--- Extracted information ---

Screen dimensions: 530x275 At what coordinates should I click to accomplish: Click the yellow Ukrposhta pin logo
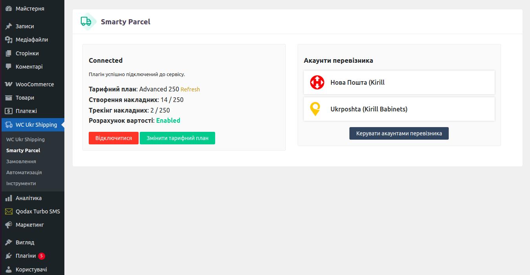click(315, 109)
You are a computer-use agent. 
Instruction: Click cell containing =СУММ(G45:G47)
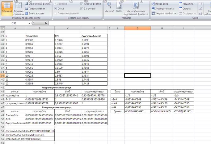(137, 111)
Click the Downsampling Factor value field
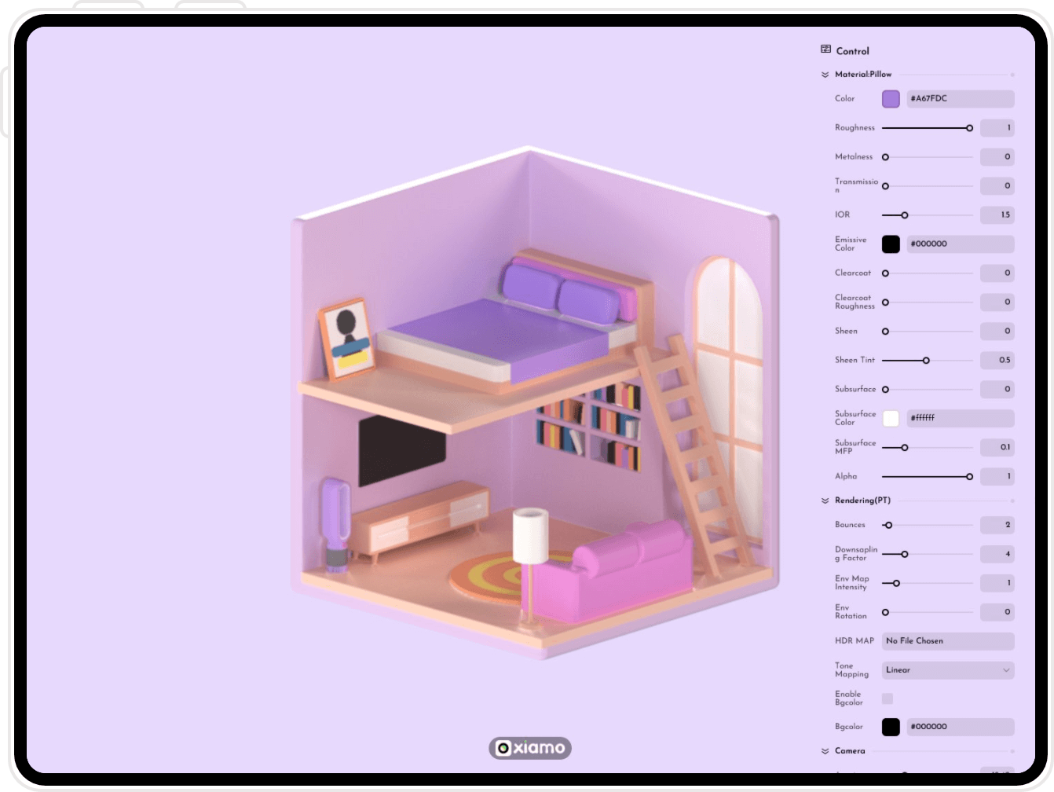Screen dimensions: 1054x792 [997, 554]
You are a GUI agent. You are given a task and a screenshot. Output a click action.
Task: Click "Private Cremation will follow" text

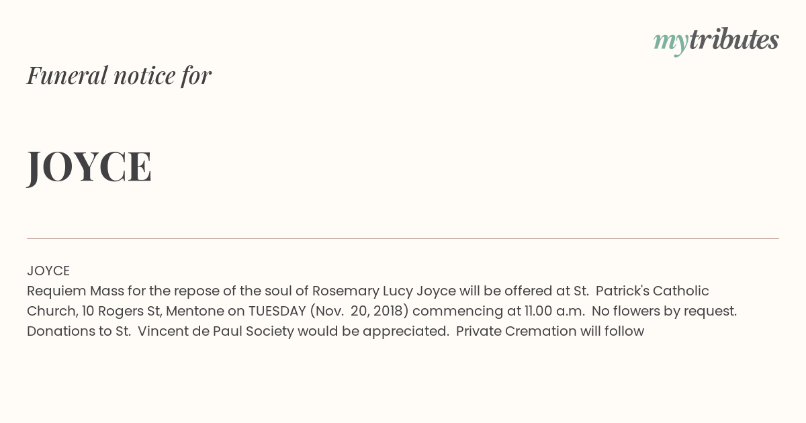[550, 332]
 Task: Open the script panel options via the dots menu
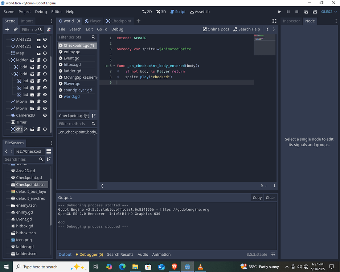pyautogui.click(x=336, y=21)
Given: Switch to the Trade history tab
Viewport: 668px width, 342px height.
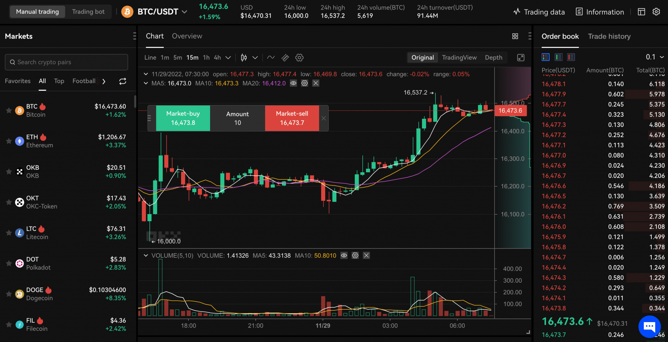Looking at the screenshot, I should (x=609, y=36).
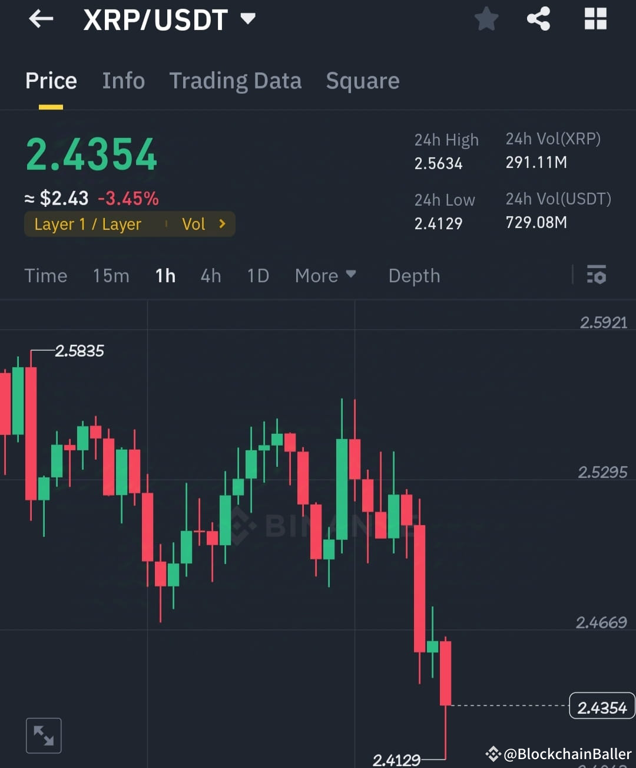Switch to the Trading Data tab

236,81
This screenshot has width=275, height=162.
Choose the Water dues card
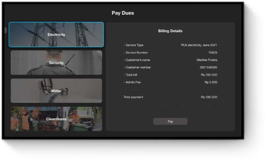[57, 91]
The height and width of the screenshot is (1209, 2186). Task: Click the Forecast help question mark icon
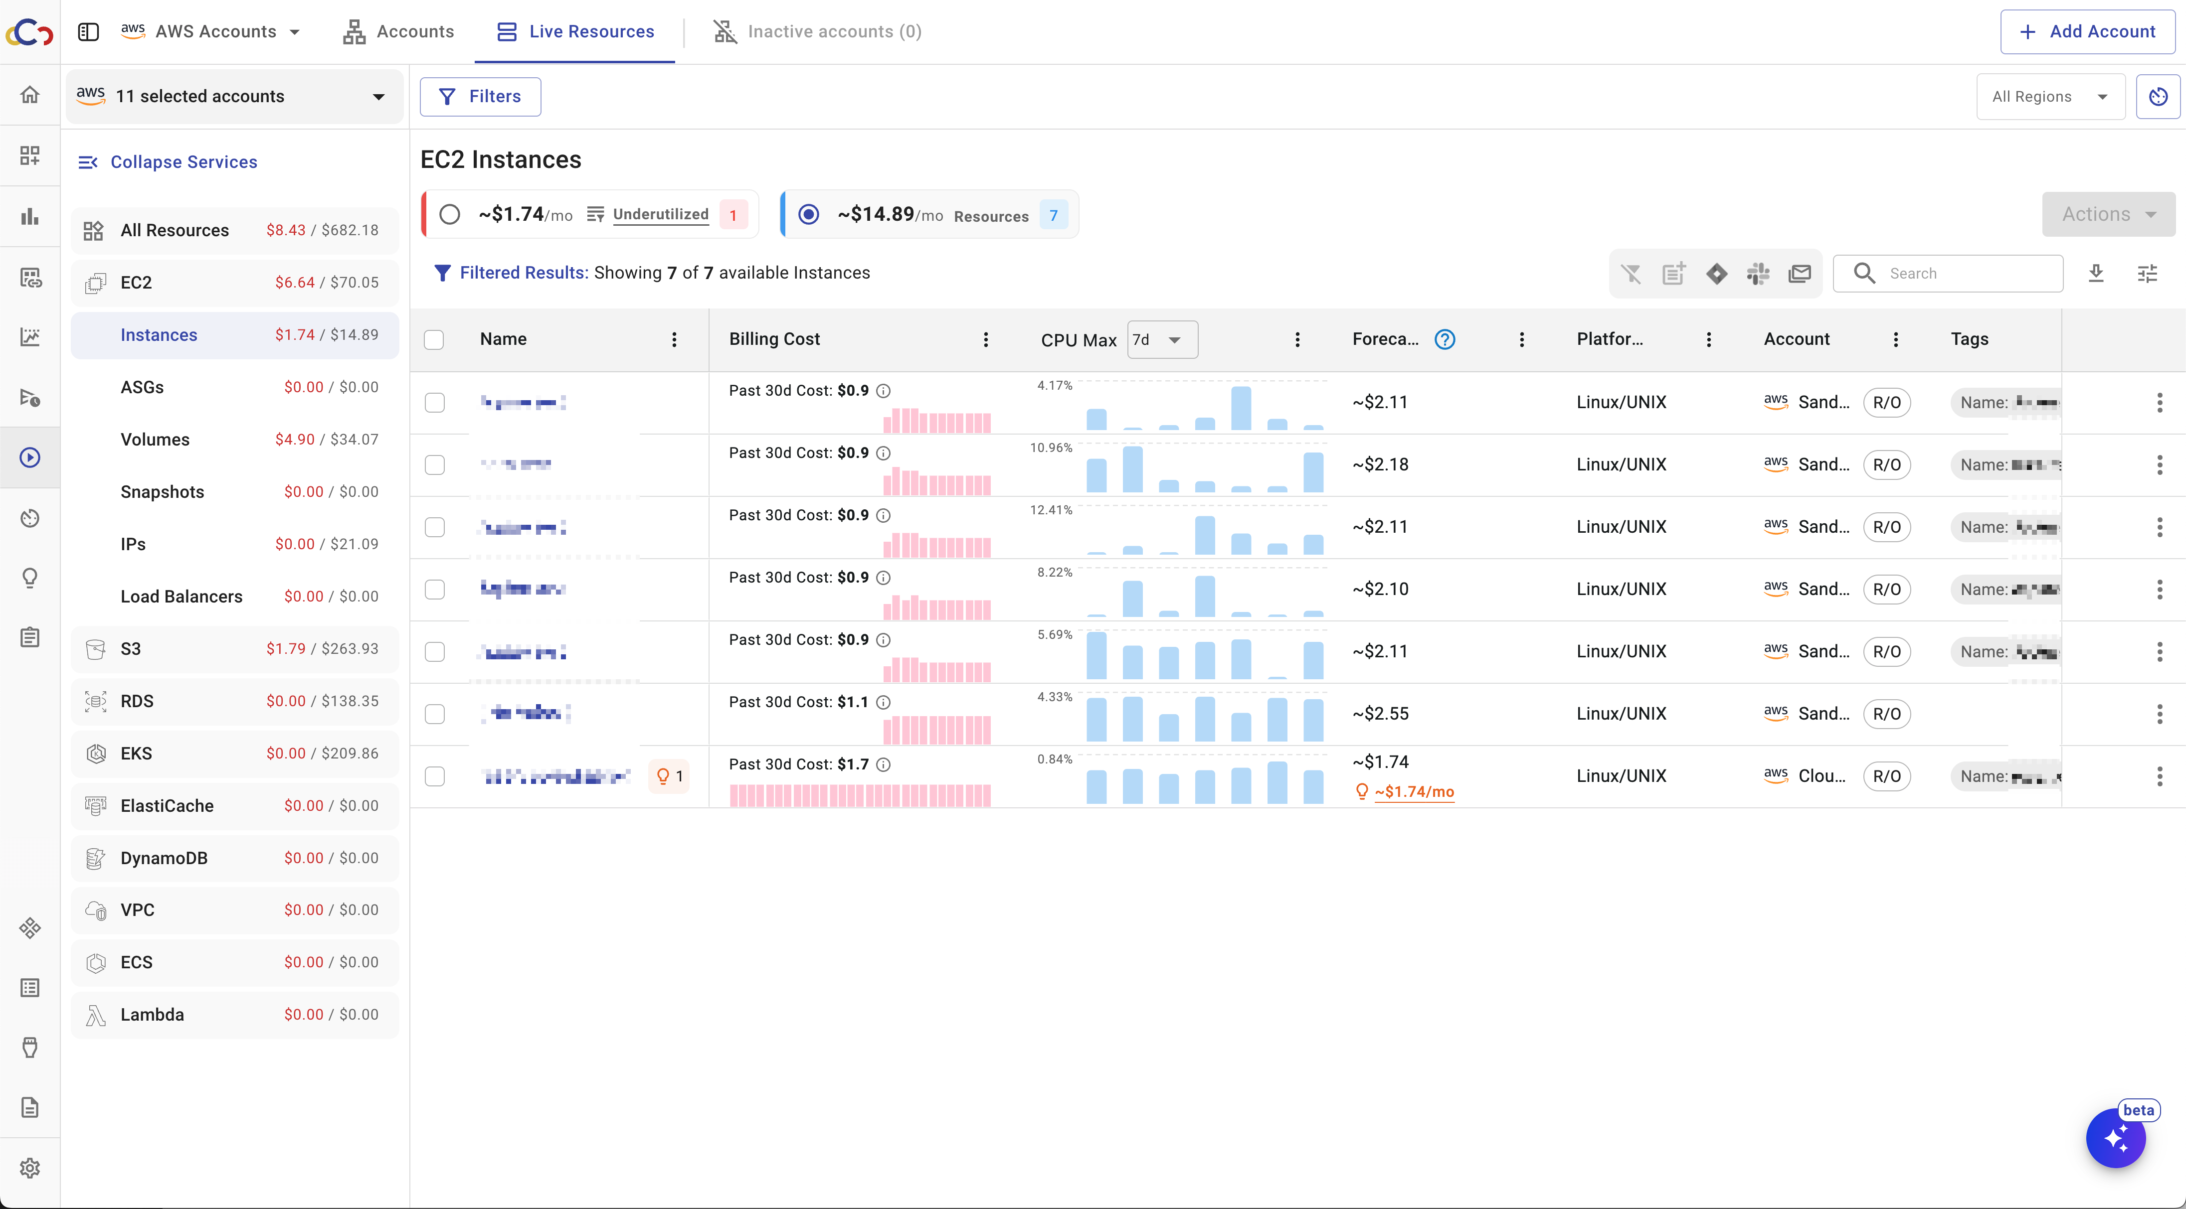point(1444,339)
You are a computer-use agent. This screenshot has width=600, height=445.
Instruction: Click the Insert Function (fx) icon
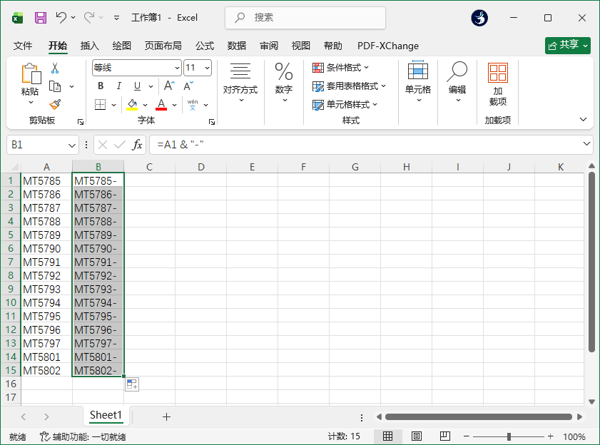(138, 144)
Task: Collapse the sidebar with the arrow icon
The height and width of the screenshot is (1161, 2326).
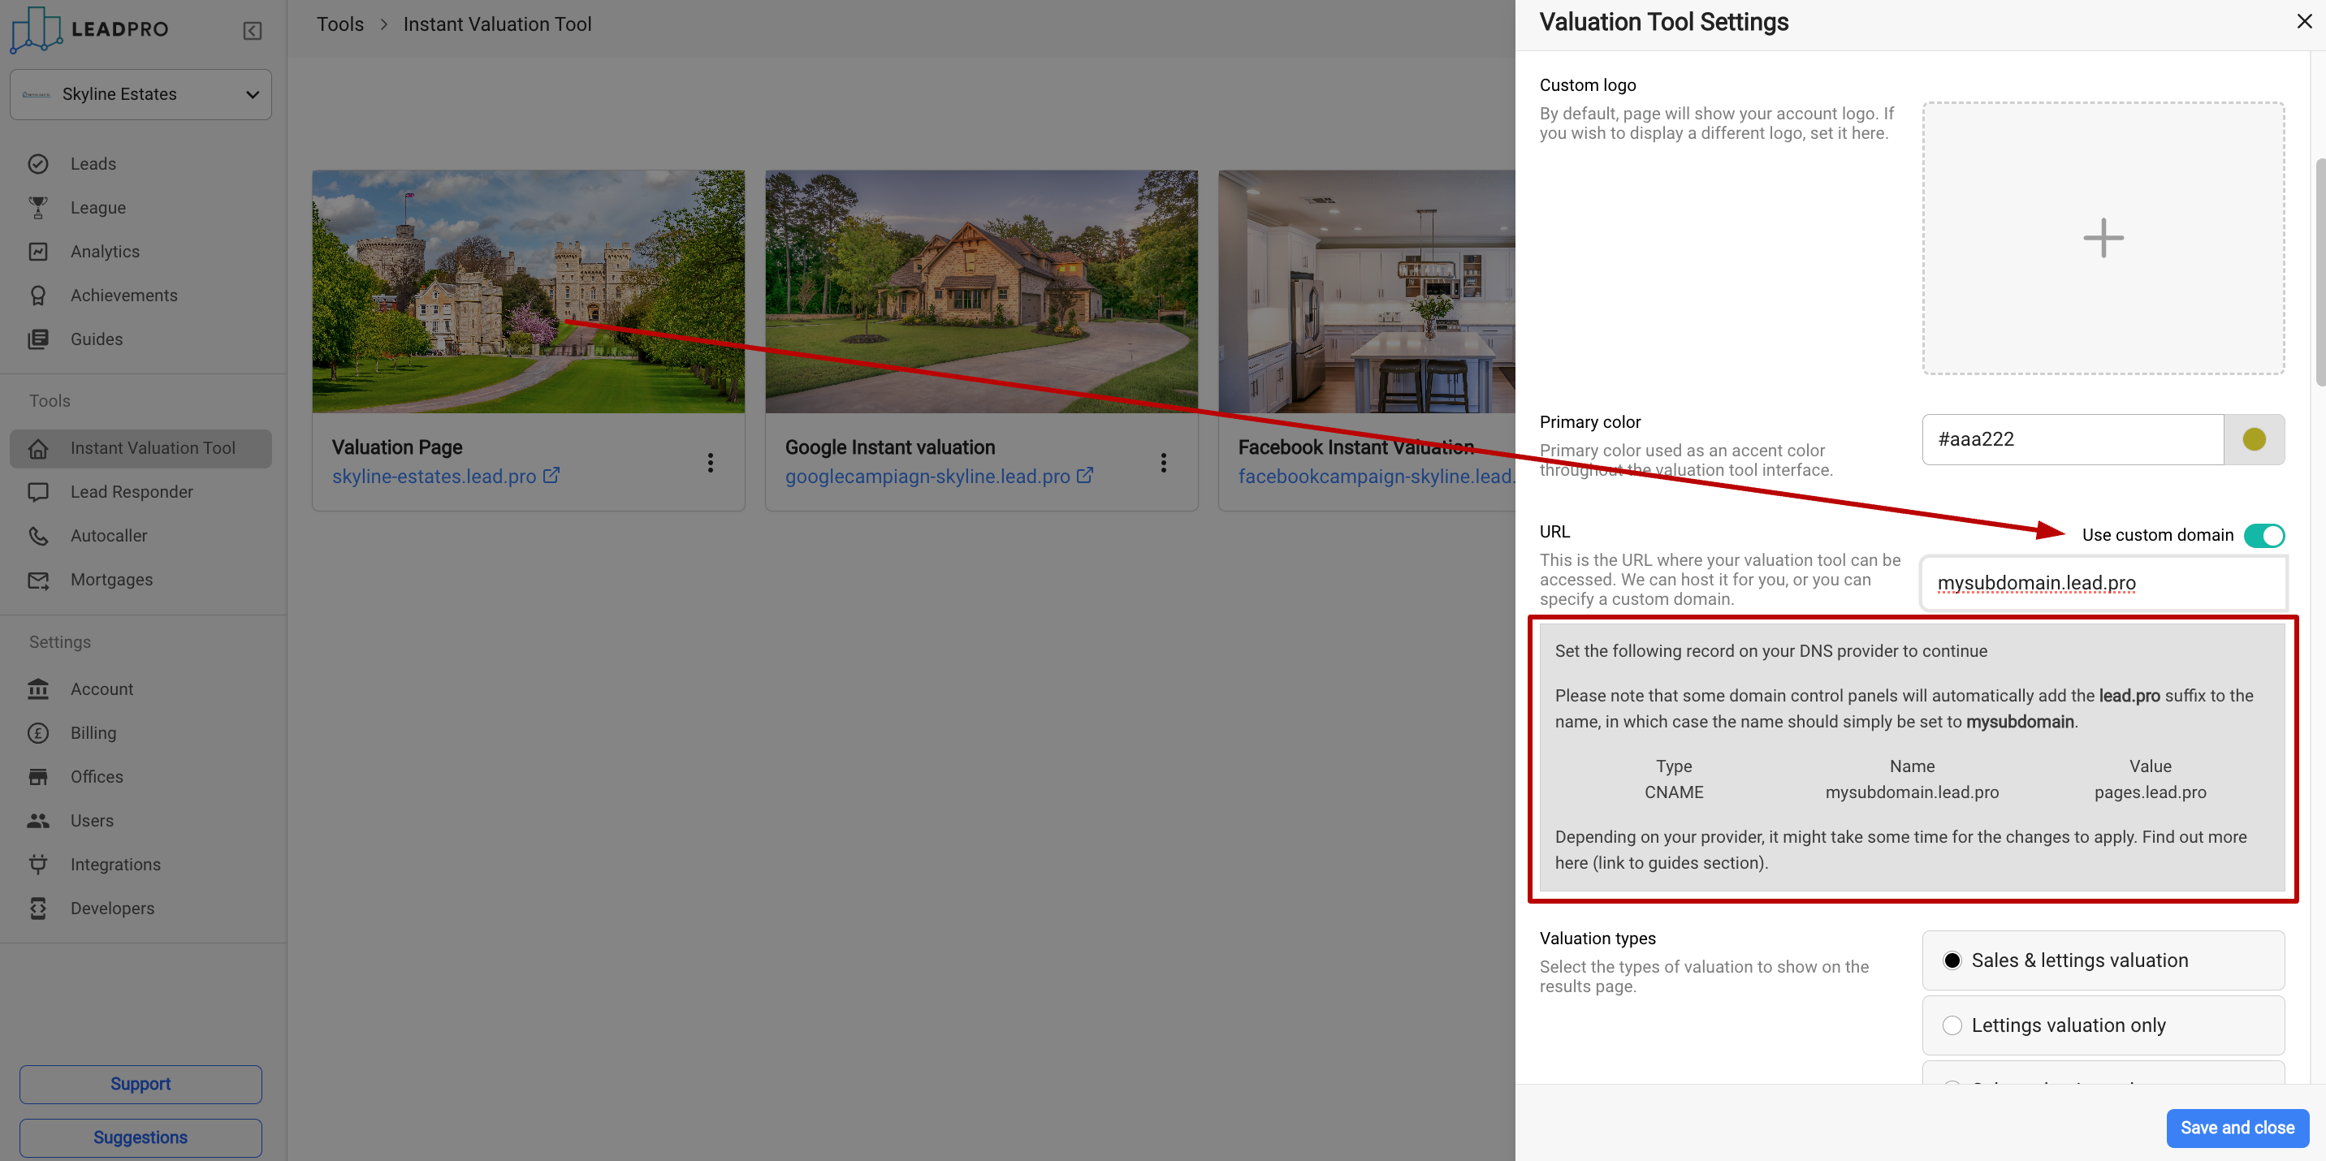Action: [253, 31]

---

Swap "computer-use agent" for "desktop assistant" everywhere in the data above, and write the data out again with nothing else altered. Leave out the pictures.

Screen dimensions: 530x275 At what coordinates should I click to accomplish: Click the yellow Ukrposhta pin logo
click(315, 109)
You are a desktop assistant. 
Instruction: Click cell containing =СУММ(G45:G47)
(137, 111)
Click the Downsampling Factor value field
Screen dimensions: 1054x792 [997, 554]
You are a GUI agent. You are given a task and a screenshot. Output a click action.
Task: Click "Private Cremation will follow" text

[550, 332]
 Task: Open the script panel options via the dots menu
pyautogui.click(x=336, y=21)
Given: Switch to the Trade history tab
Viewport: 668px width, 342px height.
Looking at the screenshot, I should (x=609, y=36).
Switch to the Trading Data tab

236,81
This screenshot has width=275, height=162.
Choose the Water dues card
[57, 91]
The height and width of the screenshot is (1209, 2186). Task: Click the Forecast help question mark icon
point(1444,339)
You are a desktop assistant. This screenshot has width=600, height=445.
Instruction: Click the Insert Function (fx) icon
(138, 144)
Task: Collapse the sidebar with the arrow icon
The height and width of the screenshot is (1161, 2326).
Action: [253, 31]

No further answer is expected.